The HMX-1 squadron provides direct support to the White House military office, performing tasks such as transporting the President and other VIPs. It also supports the commanding general of the Marine Corps Combat Development and Education Command.
"In that capacity, they're out flying our young lieutenants out of basic school and the infantry officer course, getting key, critical training," Glavy said. "Additionally, they support the Commandant of the Marine Corps and his mission set up at the headquarters of the Marine Corps."
The final part of its mission concerns the "X" in its name, which is to execute tasking and support of the Commander of Operational Test & Evaluation Forces.
HMX-1 added eight V-22s to its squadron last August and it will reach its full complement of 12 this summer. Recently, the V-22s flew support on a presidential trip to Martha's Vineyard, Mass.
Riding in a Stiletto
On Tuesday, NAVSEA Warfare Centers - Carderock Division took its Stiletto Maritime Demonstration Platform out for a spin on the Potomac River.

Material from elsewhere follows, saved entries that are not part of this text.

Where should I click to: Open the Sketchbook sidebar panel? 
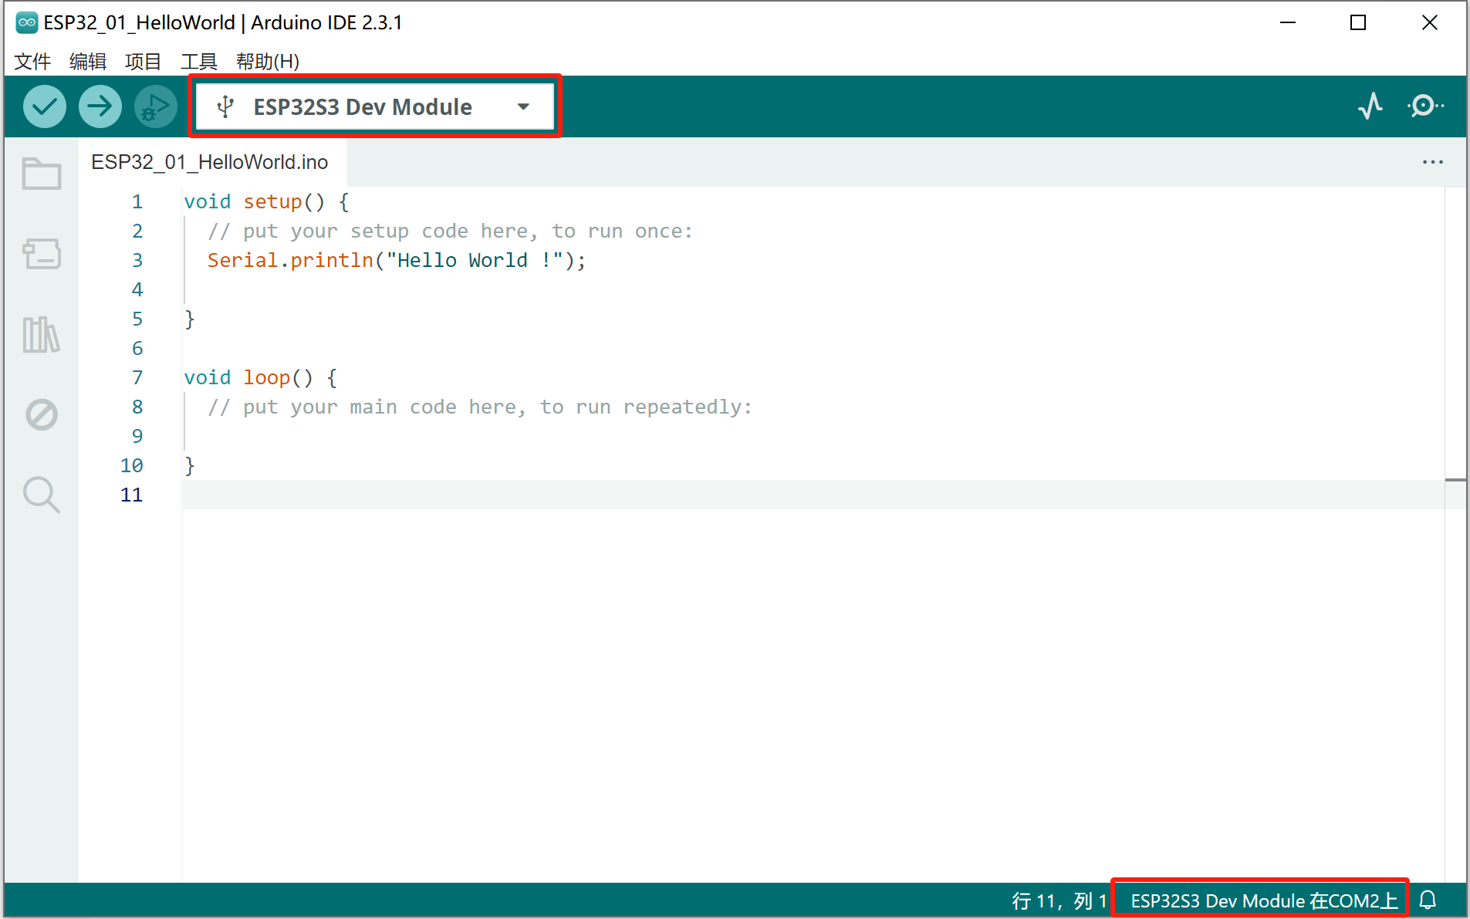41,173
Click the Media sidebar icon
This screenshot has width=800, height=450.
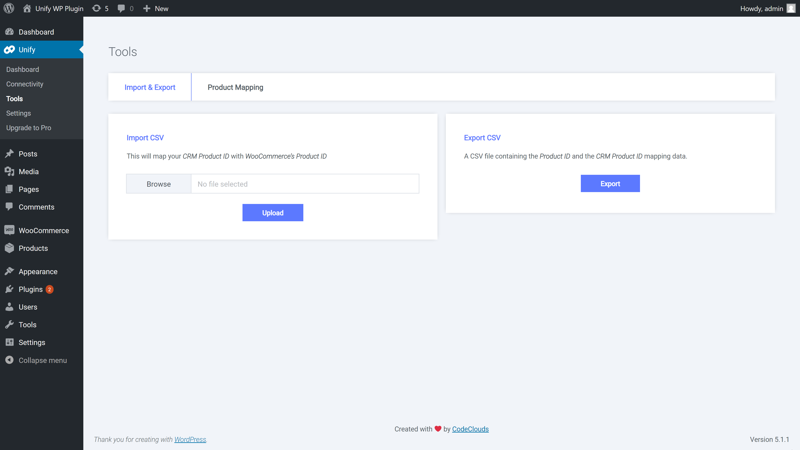(x=9, y=171)

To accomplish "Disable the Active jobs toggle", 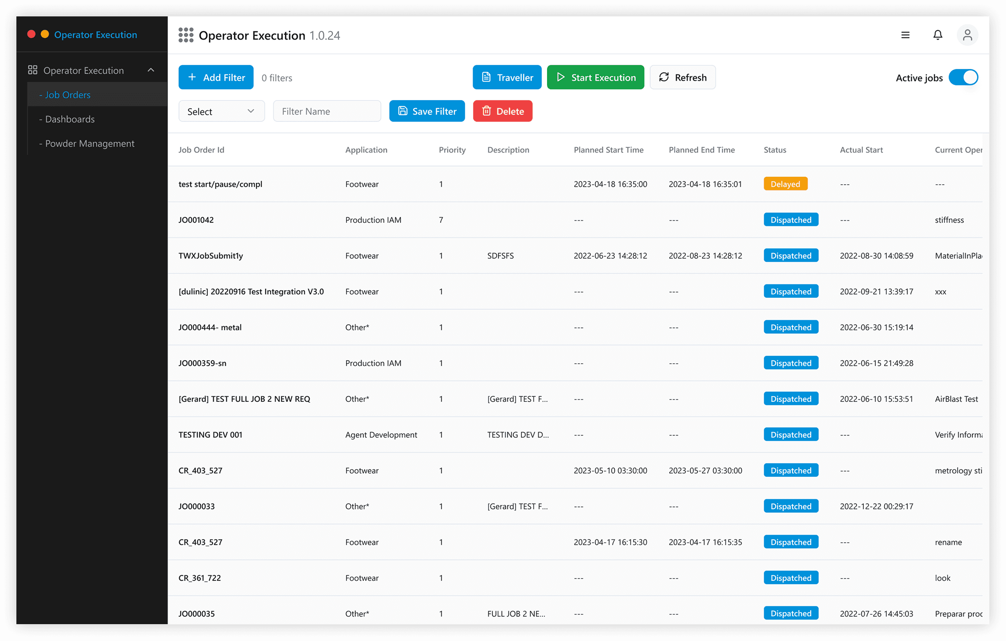I will 963,78.
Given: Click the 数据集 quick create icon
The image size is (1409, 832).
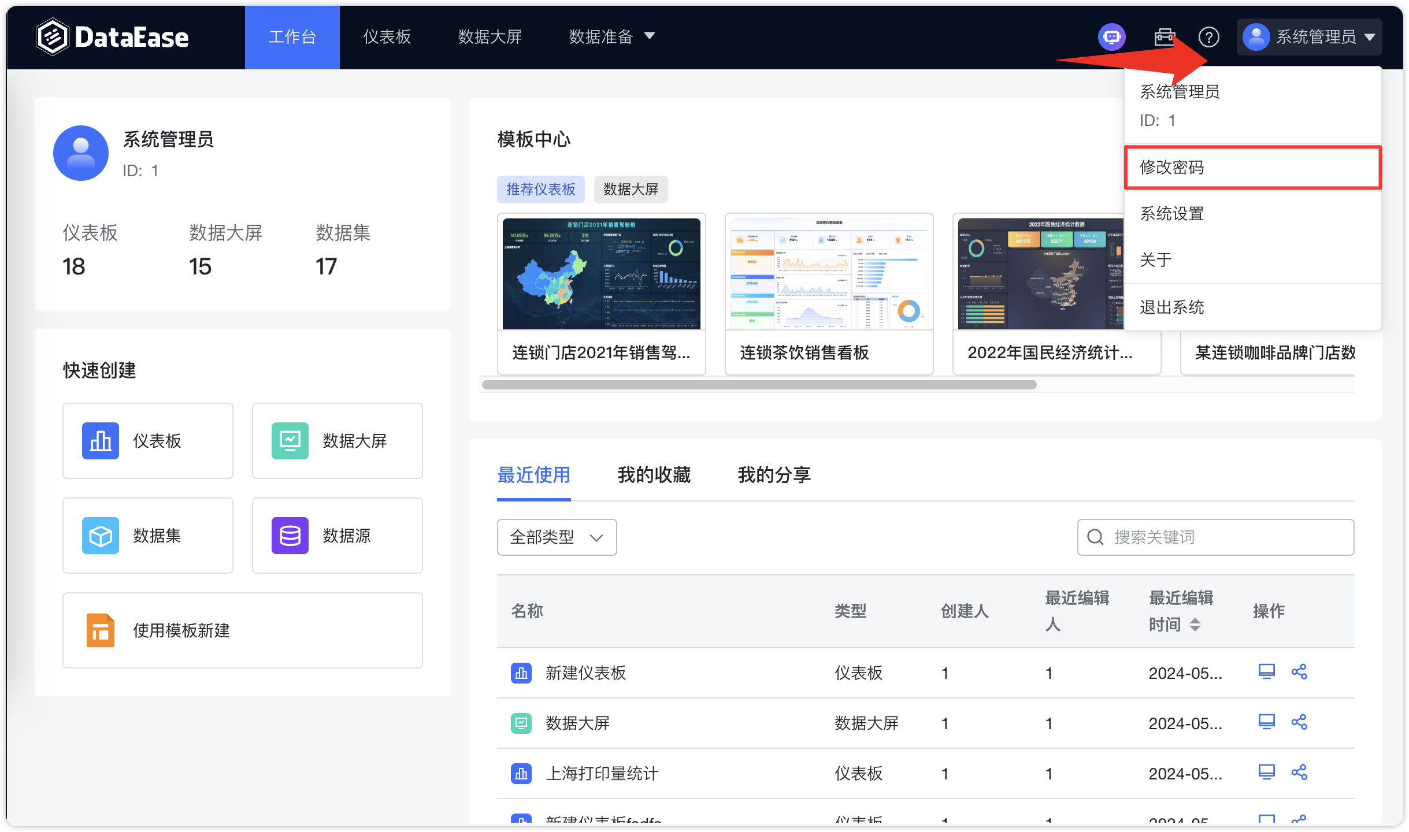Looking at the screenshot, I should pos(100,536).
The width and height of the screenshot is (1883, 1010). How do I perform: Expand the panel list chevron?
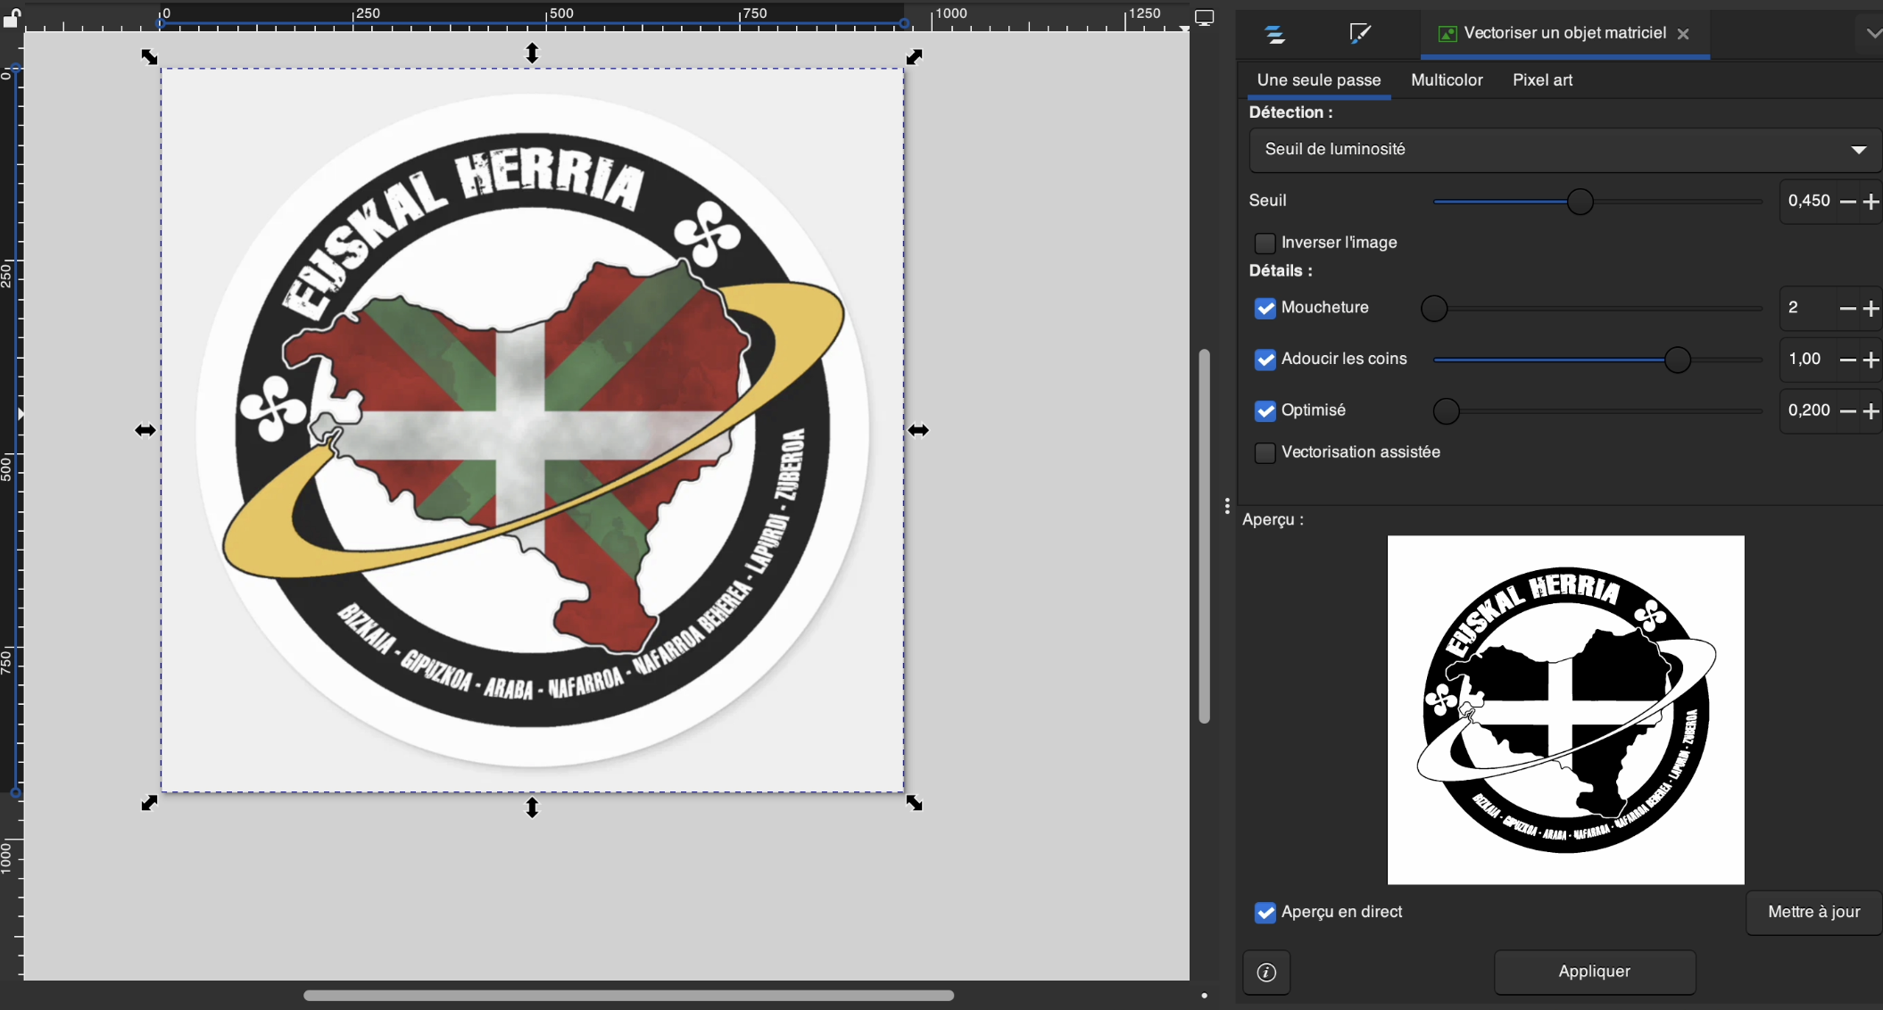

"One of our goals is to develop in-the-field capabilities faster than the normal DoD acquisition process," said Glenn Fogg, director of the Rapid Reaction Technology Office in the Office of the Deputy Assistant Secretary of Defense for Rapid Fielding (ODASD(RF)).
Based in Little Creek, Va., the Stiletto operates as a test facility for industry, government and academic systems developers, who are looking for a place to try out their new technology in a military maritime environment.
"We give them access to bring it aboard and do the demonstrations, whatever the schedule is that Stiletto happens to be doing," Fogg said. "The benefits for the companies is there are generally operators looking and touching and feeling the gear during the demonstration, so the company gets feedback and, eventually, if it's a good piece of gear, we are able to move it to the operational user."
Last year, 56 technologies were tested aboard Stiletto, eight of which went on to operational use.
"The main goal of this program is to increase the technology readiness level," said Rob Tutton, Stiletto program manager. "That's a NASA-type term that basically describes how appropriate technologies are for their intended environment. We've taken that and sort of morphed in a way to say, 'How can we, in an ethical way, get systems developers from all these companies on board with the warfighter in a relevant and operational environment to create a space where people can discuss things openly?'"
To facilitate that process, Tutton's office issues Requests for Information describing the parameters of the operational experiments it will be conducting. They then sign cooperative research and development agreements with the responding vendors.
"If you have a piece of gear and you want to bring it aboard a U.S. Navy ship, there's a long and drawn-out process because the Navy wants — and they should — make sure that whatever you bring aboard doesn't interfere with the weapons systems of the ship," Fogg said. "If you want to bring something aboard Stiletto, it is an incredibly lot shorter process. ... We've had things come aboard in as little as two weeks."